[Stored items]

"""

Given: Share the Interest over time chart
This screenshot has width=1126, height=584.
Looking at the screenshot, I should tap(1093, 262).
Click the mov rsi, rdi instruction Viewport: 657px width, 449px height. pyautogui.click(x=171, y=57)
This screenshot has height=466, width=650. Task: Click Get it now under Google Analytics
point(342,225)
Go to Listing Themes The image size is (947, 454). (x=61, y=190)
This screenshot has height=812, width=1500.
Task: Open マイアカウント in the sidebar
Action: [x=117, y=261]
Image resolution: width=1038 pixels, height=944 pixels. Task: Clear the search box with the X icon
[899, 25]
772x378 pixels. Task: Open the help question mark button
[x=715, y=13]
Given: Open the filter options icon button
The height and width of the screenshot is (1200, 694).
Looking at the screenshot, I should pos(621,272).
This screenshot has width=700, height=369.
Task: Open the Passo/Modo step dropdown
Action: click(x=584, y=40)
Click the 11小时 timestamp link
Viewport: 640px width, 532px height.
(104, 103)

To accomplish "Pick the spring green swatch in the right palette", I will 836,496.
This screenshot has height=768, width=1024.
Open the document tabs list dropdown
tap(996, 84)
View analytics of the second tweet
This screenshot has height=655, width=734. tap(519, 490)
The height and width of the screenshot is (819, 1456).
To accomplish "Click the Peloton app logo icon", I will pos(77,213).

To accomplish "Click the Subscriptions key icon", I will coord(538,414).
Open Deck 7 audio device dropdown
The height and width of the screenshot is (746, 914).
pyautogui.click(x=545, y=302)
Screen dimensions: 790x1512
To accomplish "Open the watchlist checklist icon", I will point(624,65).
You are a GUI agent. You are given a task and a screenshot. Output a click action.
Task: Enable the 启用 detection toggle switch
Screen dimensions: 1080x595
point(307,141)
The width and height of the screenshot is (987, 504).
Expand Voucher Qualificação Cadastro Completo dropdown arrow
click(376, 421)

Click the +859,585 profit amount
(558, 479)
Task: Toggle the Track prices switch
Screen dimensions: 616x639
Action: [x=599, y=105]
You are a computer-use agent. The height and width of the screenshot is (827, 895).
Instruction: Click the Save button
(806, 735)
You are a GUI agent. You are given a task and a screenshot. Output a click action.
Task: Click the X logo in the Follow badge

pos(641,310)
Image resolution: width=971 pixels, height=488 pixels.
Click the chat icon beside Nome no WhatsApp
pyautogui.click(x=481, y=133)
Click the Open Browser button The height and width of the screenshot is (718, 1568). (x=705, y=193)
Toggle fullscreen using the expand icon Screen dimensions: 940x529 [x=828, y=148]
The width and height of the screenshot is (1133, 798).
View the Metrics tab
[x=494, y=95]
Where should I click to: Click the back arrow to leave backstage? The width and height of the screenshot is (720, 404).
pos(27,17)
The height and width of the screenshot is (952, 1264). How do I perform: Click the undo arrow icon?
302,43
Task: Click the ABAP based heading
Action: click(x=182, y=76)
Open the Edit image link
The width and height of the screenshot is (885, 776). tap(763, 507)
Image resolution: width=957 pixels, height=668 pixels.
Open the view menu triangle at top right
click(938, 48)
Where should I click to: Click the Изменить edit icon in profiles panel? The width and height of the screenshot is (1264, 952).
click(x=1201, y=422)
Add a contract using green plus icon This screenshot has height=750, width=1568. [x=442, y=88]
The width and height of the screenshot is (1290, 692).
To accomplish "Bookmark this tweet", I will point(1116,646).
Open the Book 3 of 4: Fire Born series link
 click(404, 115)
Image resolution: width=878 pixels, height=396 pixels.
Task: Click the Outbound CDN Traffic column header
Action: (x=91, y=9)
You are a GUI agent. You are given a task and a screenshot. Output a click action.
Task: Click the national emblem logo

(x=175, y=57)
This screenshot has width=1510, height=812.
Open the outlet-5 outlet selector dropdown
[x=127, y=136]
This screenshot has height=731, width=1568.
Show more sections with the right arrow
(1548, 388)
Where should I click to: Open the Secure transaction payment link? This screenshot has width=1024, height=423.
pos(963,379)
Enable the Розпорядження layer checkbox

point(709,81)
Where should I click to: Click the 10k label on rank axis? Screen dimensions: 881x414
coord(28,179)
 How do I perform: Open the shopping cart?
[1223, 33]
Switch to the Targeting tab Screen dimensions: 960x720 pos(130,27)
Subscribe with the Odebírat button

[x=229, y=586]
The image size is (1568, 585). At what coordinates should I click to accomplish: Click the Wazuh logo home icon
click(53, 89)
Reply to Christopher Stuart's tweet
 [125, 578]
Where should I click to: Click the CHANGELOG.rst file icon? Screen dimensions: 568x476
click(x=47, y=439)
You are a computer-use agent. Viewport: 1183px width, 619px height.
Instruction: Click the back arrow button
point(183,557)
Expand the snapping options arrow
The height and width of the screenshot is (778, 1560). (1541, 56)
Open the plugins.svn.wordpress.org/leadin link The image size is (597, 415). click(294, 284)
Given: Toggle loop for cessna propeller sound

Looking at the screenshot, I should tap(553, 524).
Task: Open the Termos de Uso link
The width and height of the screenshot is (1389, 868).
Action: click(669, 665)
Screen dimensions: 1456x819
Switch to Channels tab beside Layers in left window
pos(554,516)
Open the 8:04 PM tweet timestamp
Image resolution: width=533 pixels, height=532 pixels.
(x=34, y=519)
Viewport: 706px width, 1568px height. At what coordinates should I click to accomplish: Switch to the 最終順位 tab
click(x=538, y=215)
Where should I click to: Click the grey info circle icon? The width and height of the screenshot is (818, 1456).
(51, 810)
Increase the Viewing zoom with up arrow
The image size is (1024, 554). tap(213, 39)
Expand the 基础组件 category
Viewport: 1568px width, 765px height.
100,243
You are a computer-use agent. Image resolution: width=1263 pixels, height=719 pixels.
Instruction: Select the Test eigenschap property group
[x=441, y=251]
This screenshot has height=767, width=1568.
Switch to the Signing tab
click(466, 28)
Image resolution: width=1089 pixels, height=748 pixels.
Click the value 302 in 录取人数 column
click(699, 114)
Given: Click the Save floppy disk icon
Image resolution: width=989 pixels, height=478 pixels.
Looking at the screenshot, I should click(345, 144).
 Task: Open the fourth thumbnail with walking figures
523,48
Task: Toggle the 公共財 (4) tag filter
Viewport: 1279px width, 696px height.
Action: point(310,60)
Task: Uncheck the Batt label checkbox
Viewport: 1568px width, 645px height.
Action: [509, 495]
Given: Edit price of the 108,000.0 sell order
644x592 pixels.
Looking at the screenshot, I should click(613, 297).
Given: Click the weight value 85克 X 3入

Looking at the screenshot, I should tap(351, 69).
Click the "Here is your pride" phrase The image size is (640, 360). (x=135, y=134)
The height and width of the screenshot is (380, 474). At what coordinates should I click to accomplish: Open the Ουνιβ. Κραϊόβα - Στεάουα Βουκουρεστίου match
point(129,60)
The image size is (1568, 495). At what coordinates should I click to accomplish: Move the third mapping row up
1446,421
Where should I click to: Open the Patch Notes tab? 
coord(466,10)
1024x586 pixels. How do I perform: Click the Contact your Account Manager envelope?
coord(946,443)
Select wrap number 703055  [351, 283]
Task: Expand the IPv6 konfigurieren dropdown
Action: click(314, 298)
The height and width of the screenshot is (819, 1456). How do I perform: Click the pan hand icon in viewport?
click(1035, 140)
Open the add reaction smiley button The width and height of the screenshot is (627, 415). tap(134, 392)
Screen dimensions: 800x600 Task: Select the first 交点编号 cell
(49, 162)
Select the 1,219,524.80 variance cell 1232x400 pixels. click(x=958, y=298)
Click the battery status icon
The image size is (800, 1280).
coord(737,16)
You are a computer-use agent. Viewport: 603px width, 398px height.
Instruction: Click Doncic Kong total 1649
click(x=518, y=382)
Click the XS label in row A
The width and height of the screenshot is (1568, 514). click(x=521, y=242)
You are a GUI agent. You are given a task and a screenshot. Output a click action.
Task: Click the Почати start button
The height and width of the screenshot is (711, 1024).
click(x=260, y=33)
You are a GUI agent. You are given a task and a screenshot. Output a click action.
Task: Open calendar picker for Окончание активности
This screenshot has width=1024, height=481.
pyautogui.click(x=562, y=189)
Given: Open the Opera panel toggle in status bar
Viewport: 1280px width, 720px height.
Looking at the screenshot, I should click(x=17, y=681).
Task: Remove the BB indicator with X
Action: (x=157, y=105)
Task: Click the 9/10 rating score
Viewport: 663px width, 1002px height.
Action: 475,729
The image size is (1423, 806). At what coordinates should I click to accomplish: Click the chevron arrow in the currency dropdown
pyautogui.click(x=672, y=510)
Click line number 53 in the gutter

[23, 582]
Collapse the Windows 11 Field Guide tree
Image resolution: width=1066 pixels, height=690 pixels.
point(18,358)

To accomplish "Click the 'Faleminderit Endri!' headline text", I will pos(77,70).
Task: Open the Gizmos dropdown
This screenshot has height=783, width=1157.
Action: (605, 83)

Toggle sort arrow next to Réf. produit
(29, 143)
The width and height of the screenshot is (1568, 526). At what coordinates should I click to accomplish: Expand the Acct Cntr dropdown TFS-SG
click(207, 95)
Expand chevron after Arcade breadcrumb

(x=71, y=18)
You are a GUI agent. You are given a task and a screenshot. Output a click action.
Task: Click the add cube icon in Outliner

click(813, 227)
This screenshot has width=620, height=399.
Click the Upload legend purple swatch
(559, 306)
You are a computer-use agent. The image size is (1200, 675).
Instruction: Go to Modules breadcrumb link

"""

Action item
Return a copy of every line in the records that includes the string "will".

Response to the task
To accomplish "Pick the spring green swatch in the right palette", I will 836,496.
To accomplish "Click the Peloton app logo icon", I will pos(77,213).
To accomplish "Click the Subscriptions key icon", I will coord(538,414).
To accomplish "Open the watchlist checklist icon", I will point(624,65).
To accomplish "Bookmark this tweet", I will point(1116,646).
To accomplish "Click the 'Faleminderit Endri!' headline text", I will pos(77,70).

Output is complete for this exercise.